1. Un grito que atraviesa la historia
«Dios mío, Dios mío, ¿por qué me has abandonado?»
El Salmo 22 se abre con uno de los clamores más sobrecogedores de toda la Escritura. No es un grito desesperado, sino una oración dirigida a Dios desde el abismo del sufrimiento. El orante no deja de llamar a Dios “mi Dios”, incluso cuando experimenta el silencio y la ausencia.
Este salmo encuentra su cumplimiento pleno en Jesucristo crucificado, que asume en la cruz la oración del justo sufriente. Jesús no cita el salmo para expresar derrota, sino para revelar que su pasión está inscrita en el designio salvador de Dios. En Él, el dolor humano entra definitivamente en la historia de la redención.

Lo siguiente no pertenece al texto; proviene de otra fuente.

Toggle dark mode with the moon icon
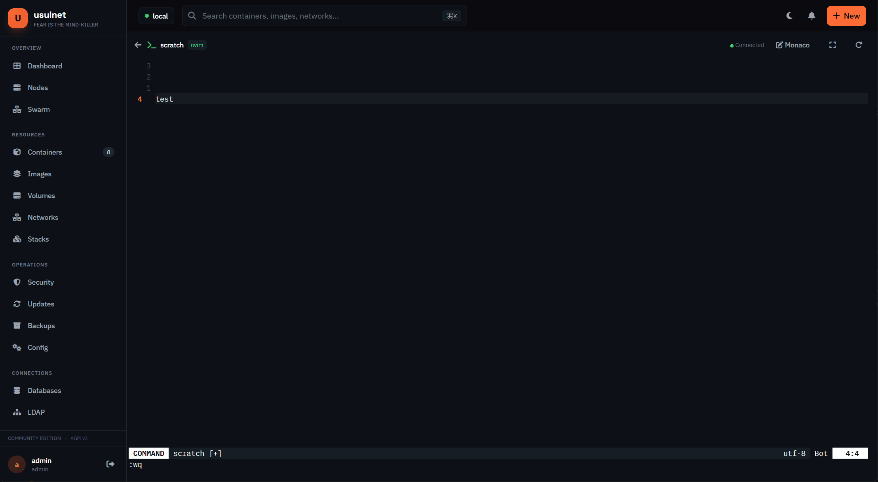 [789, 15]
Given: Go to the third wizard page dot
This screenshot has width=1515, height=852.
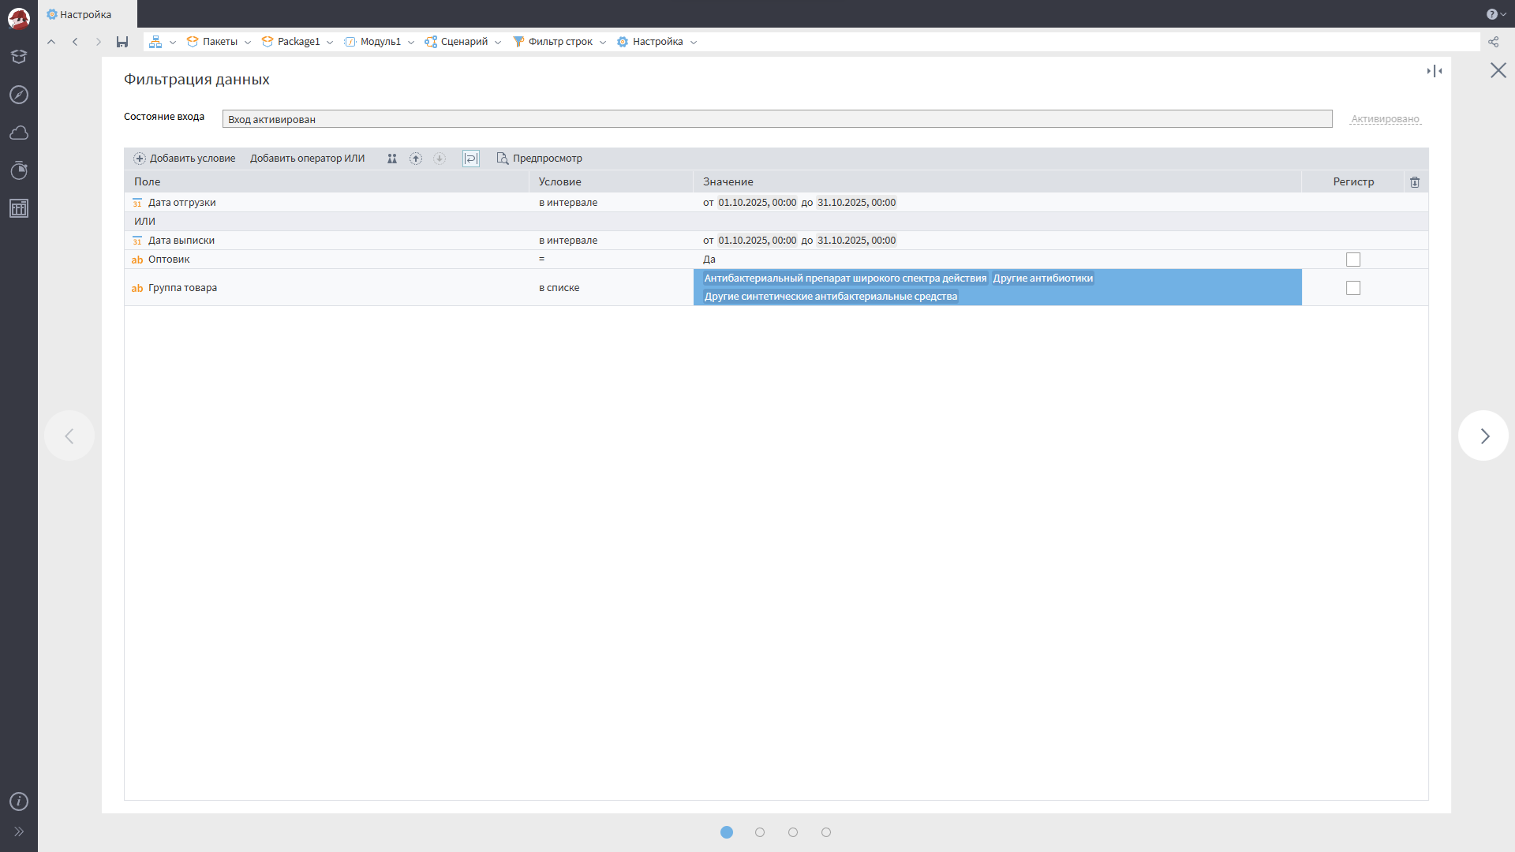Looking at the screenshot, I should [x=793, y=832].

2. Un salmo profundamente mesiánico
Los detalles del salmo superan con creces la experiencia personal del salmista y apuntan claramente al Mesías:
• El escarnio de los enemigos:
«Se burlan de mí… confió en el Señor, que Él lo libre»

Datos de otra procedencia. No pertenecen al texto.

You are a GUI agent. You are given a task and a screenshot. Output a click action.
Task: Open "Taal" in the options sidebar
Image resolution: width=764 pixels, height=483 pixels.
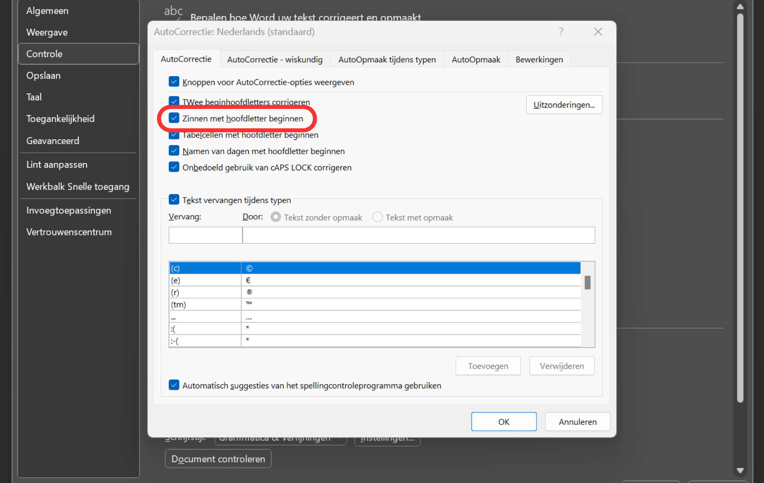34,97
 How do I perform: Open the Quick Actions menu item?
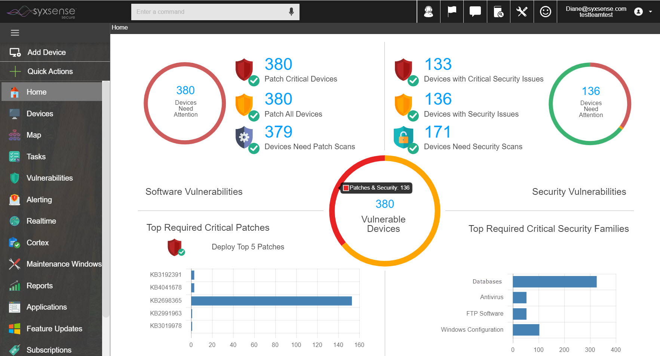coord(50,71)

• El sufrimiento corporal extremo:
«Me taladran las manos y los pies»
• El despojo de las vestiduras:
«Se reparten mis ropas y sortean mi túnica»
Estos rasgos se cumplen de manera literal en la pasión de Cristo. La Iglesia ha leído siempre este salmo como profecía viva de la cruz, donde el Justo inocente sufre no por culpa propia, sino para la salvación de muchos.
Cristo es el verdadero orante del Salmo 22: en Él, la queja se transforma en obediencia, y el abandono aparente se convierte en entrega confiada al Padre.
3. Del lamento a la alabanza: estructura pascual del salmo
El Salmo 22 no termina en la oscuridad. A partir de la mitad, el tono cambia radicalmente:
• El clamor se convierte en confianza.
• El sufrimiento abre paso al anuncio.
• La soledad da lugar a la asamblea.
«Anunciaré tu nombre a mis hermanos, en medio de la asamblea te alabaré».
Este giro revela la estructura pascual del salmo: pasión → salvación → alabanza. Es la misma dinámica que atraviesa la Pascua de Cristo. La cruz no es el final, sino el paso necesario hacia la glorificación.
Por eso, cuando Jesús ora este salmo en la cruz, incluye ya su desenlace: la victoria de Dios y la manifestación de su justicia.
4. Dimensión eclesiológica: nace un pueblo nuevo
El Salmo 22 no se queda en la experiencia individual del sufrimiento. Culmina con una visión universal y comunitaria:
• «Se acordarán del Señor y volverán a Él todos los confines de la tierra».
• «Anunciarán su justicia al pueblo que ha de nacer».
Aquí emerge con claridad la dimensión eclesiológica del salmo. Del sufrimiento del Justo nace un pueblo nuevo. La salvación no es privada; es convocatoria. La Iglesia nace del costado abierto de Cristo, del dolor ofrecido que se transforma en vida para muchos.
La comunidad creyente es el lugar donde se proclama lo que Dios ha hecho. La Iglesia no anuncia teorías, sino una obra realizada: la redención obrada por el Mesías sufriente.
5. El salmo en la vida de la Iglesia y del creyente
El Salmo 22 sigue siendo oración viva de la Iglesia:
• Es la oración de los perseguidos y de los que sufren injustamente.
• Es la oración de Cristo Cabeza y del Cuerpo que es la Iglesia.
• Es la oración del creyente que aprende a confiar incluso cuando no comprende.
Rezarlo no significa recrearse en el dolor, sino unir el propio sufrimiento al de Cristo, con la certeza de que Dios escucha y actúa, aunque no siempre de inmediato.
En la liturgia, especialmente en el Triduo Pascual, este salmo enseña a la Iglesia a atravesar la noche con fe, sabiendo que la última palabra no es el abandono, sino la alabanza.
Conclusión
El Salmo 22 es un salmo de la cruz y de la Iglesia.
En él, el Mesías ora, sufre y vence.
En él, la Iglesia aprende a esperar, a anunciar y a alabar.
Quien reza este salmo con Cristo descubre que ningún sufrimiento ofrecido es estéril, que la fe puede gritar sin romperse, y que incluso desde la oscuridad más profunda puede nacer un pueblo que proclame:
«Porque Él no ha despreciado la miseria del pobre,
ni le ha ocultado su rostro,
sino que lo escuchó cuando clamaba».